Bram Stoker veio de sopetão, e seu Drácula, vampiro mestre, sangue, prisão, perseguição, as figuras se tornando horrendas, fugindo do crepúsculo, que sempre foi cenário dos livros românticos que nunca terminei, a princesa, a moça de família, a garota pura, as figuras pelas quais eu sempre torci contra, e um final feliz? Descobri o clichê e a leitura começou a ser selecionada. Poe me intrigou com seus contos, e com suas criaturas horrendas, troquei Rei Arthur por Arthur Gordon Pym, e descobri que a leitura pode causar mais sensações do que as conhecidas.
Não havia outra maneira de seguir com a minha droga, só buscando algo que a usasse sem preconceitos. Descobri que sempre usei pouco dessa droga, encontrei pessoas em constante viagem literária, e a leitura começou a me atordoar mais. Ulisses, conhecido de tempos, voltou para Ítaca e me deixou com as sereias. Fui de vassoura até meu amigo Harry Potter e entendi que a magia ainda encantava minha parte criança inebriando o desprazer de ser quase adulto. Conheci o professor e seus amigos pequeninos, morei na terra média durante meses, e lá eu também li, sobre o começo, Eru e Morgoth; sobre as eras e escutei a triste, porém valorosa, história de Túrin Turambar; conheci seu primo Tuor, e lamentei a morte de Beleg.

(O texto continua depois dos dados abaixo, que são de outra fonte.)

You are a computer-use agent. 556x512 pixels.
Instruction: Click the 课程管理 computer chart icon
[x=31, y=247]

Ainda lembro bem do que primeiro escrevi, oitavo ano, e meus personagens corajosos e valorosos nunca me questionaram o rumo. Mas eu era o que vivia no mundo da lua. Ah! Da lua disseram, mas não souberam bem diferenciar que eu bem vivi e vivo no mundo que a leitura me quer, também sou o que ela me molda ser. A leitura me foi refúgio, me foi consolo, me foi amigo. E descobri que um bom amigo só questiona o errado. Voltei no tempo e a saudade das estórias mais simples me fez procurar um ladrão, um falso ladrão, mas filho de Poseidon. E corri com Percy pelos EUA atrás do culpado. Caí nos braços de um fonático e tive medo de atender o celular, assim tio Stephen King me assustou várias vezes, e da leitura ao filme foram dois suspiros, talvez de tanto usar minha droga, me apareceu uma tal zona morta no cérebro. Há de se pensar que tanta aventura realmente faz o leitor pequenino, que decifrava as palavras arbitrariamente, continuar no seu mundo da lua, mas não é assim que acontece, e não vou sair por aí queimando os livros que não quiseram ser meus amigos.

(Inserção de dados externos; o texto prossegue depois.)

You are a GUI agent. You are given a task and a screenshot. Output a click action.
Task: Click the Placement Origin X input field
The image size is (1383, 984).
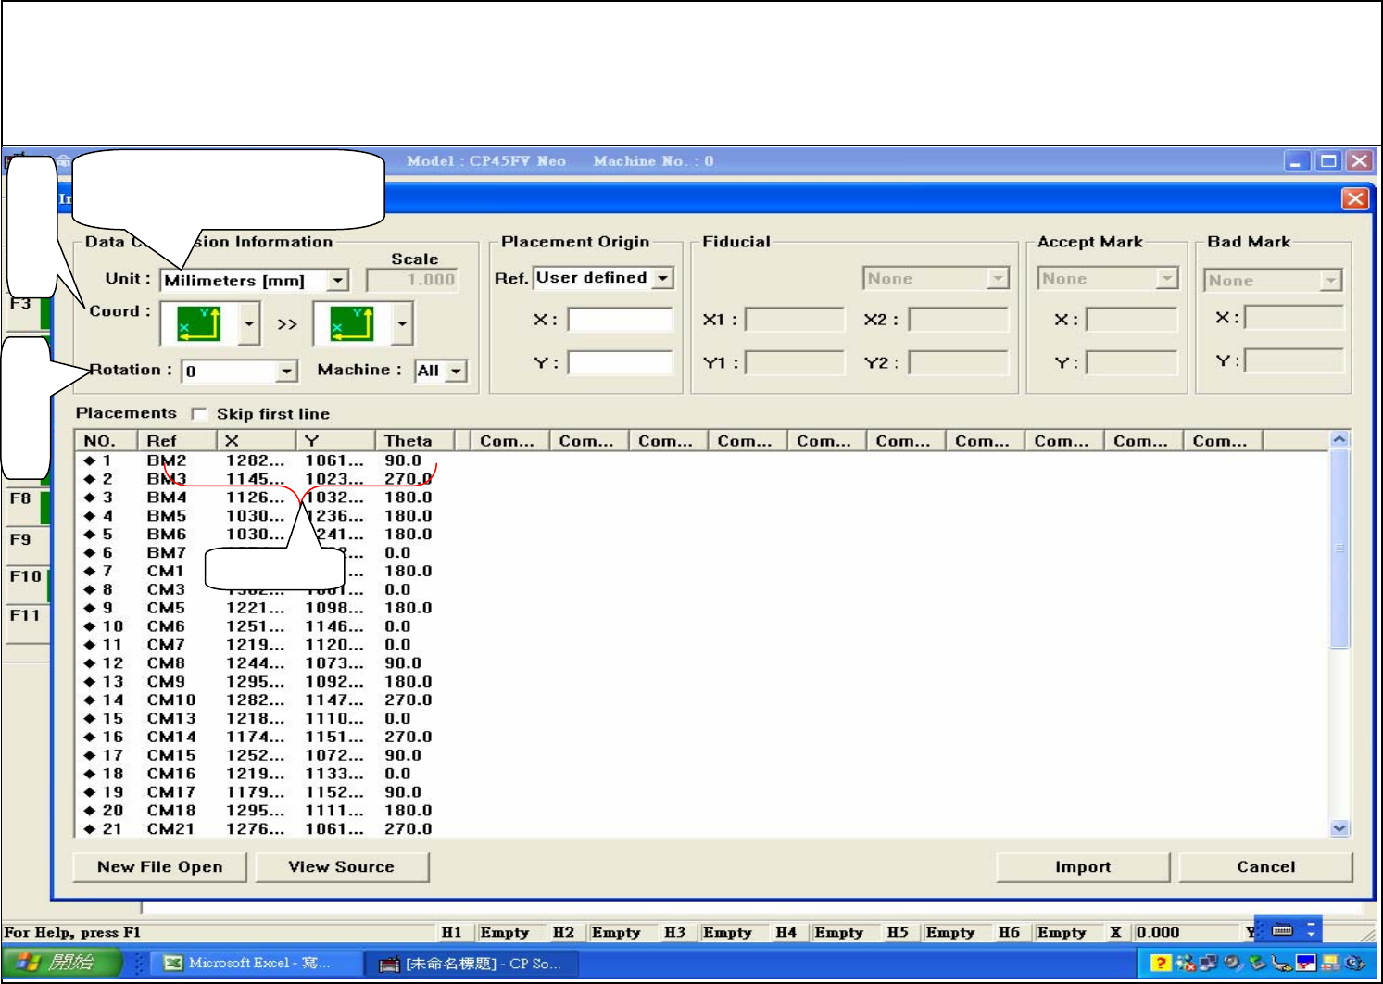pos(620,321)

A leitura me viciou e eu acabei envolvido nas tramas e nos olhares dissimulados de Capitu, ri das afetações entre Bentinho e Escobar e aprendi a respeitar Machado. Enamorei-me do realismo de Eça de Queirós com seu belo e lascivo Padre Amaro, caí em um país maravilhoso e atravessei espelhos com Alice. Xinguei e ri das situações que Azevedo criou no cortiço. E me entristeci com cada fim, não pelo seu conteúdo, mas o simples fato de uma leitura terminar me deixava lamurioso.
Enlouqueci, escrevi ao pai, virei barata; Cacei baleia e preferi não. E fiquei cego, tudo branco, tudo doido, tudo fora de prumo, vi Jesus encarar Leviatã no meio do oceano. A leitura me acompanha, a leitura me droga, a leitura me é. E, às vezes, resgato na minha procura, aquele garotinho que espirrava e coçava as mãos enquanto lia aquele livro amarelado e poeirento que não tinha nenhuma figura, procuro imergir naquele mundo que ele imergiu e sentir um pouco mais da felicidade que ele sentia; Não me estendo mais, pois já sinto falta, vou ali me drogar com mais páginas literárias.
E você, leitor, como a leitura entrou e se desenvolveu na sua vida?